Setelah perang berakhir pada tahun 1945, Ferencz direkrut untuk bergabung dalam penuntutan AS di pengadilan kejahatan perang di Nuremberg, sebuah kota tempat kepemimpinan Nazi mengadakan demonstrasi propaganda yang rumit sebelum perang, bertugas di bawah Jenderal AS Telford Taylor. Persidangan itu kontroversial pada saat itu tetapi akhirnya dipuji sebagai tonggak sejarah menuju penegakan hukum internasional dan meminta pertanggungjawaban penjahat perang dalam persidangan yang adil.

"Apa yang paling penting tentang itu adalah memberi kami dan itu memberi saya wawasan tentang mentalitas pembunuh massal," kata Ferencz dalam wawancara tahun 2018 dengan American Bar Association.

"Mereka telah membunuh lebih dari satu juta orang, termasuk ratusan ribu anak dengan darah dingin, dan saya ingin memahami bagaimana orang-orang terpelajar - banyak dari mereka memiliki gelar PhD atau mereka adalah jenderal di Angkatan Darat Jerman - tidak hanya dapat mentolerir tetapi memimpin dan melakukan kejahatan mengerikan seperti itu."

Setelah persidangan Nuremberg, Ferencz bekerja untuk mendapatkan kompensasi bagi korban dan penyintas Holocaust. Ferencz kemudian mengadvokasi pembentukan pengadilan pidana internasional. Pada tahun 1998, 120 negara mengadopsi undang-undang di Roma untuk membentuk Pengadilan Kriminal Internasional, yang mulai berlaku pada tahun 2002.

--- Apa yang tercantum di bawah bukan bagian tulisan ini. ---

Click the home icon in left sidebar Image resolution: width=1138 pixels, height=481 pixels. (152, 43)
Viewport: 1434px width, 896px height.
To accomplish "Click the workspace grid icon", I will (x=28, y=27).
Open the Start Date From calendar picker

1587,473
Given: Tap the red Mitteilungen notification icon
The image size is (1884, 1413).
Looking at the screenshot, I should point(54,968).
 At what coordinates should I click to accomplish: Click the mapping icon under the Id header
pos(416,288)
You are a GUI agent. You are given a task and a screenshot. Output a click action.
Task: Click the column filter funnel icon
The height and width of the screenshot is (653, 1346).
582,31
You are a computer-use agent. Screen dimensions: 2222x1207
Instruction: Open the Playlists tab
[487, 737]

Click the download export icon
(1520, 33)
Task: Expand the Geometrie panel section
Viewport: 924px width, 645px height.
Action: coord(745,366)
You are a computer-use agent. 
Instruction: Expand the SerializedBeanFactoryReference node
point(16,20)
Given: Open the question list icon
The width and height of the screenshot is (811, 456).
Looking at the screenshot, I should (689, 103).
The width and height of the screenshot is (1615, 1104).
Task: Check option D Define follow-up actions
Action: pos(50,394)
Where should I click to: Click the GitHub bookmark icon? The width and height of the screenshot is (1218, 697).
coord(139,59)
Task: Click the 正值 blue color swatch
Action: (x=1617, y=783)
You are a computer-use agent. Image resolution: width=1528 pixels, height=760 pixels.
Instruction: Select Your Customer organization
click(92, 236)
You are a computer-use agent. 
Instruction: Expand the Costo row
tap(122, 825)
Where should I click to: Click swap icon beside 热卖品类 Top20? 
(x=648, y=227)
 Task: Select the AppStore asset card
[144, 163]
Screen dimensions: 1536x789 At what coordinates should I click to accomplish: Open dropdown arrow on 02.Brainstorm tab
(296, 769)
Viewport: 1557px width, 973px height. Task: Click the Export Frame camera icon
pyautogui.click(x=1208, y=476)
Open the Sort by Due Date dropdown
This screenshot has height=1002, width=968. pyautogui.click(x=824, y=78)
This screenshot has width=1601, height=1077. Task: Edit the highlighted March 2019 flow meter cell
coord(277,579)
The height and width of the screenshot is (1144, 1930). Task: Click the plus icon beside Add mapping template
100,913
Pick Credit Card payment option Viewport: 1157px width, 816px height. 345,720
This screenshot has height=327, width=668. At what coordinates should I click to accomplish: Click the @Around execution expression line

Pada usia 91 tahun, ia mengambil bagian dalam kasus pertama di hadapan pengadilan dengan menyampaikan pernyataan penutup dalam penuntutan terhadap terdakwa panglima perang Kongo Thomas Lubanga Dyilo, yang dihukum karena kejahatan perang.

Selama bertahun-tahun, Ferencz mengkritik tindakan negaranya sendiri termasuk selama Perang Vietnam. Pada Januari 2020, dia menulis opini di New York Times menyebut pembunuhan seorang pemimpin militer senior Iran oleh AS dalam serangan pesawat tak berawak sebagai "tindakan tidak bermoral" dan "pelanggaran yang jelas terhadap hukum nasional dan internasional."

"Alasan saya terus mencurahkan sebagian besar hidup saya untuk mencegah perang adalah kesadaran saya bahwa perang berikutnya akan membuat yang terakhir terlihat seperti permainan anak-anak," katanya kepada asosiasi pengacara pada 2018. "... `Hukum, bukan perang ` tetap menjadi slogan dan harapan saya."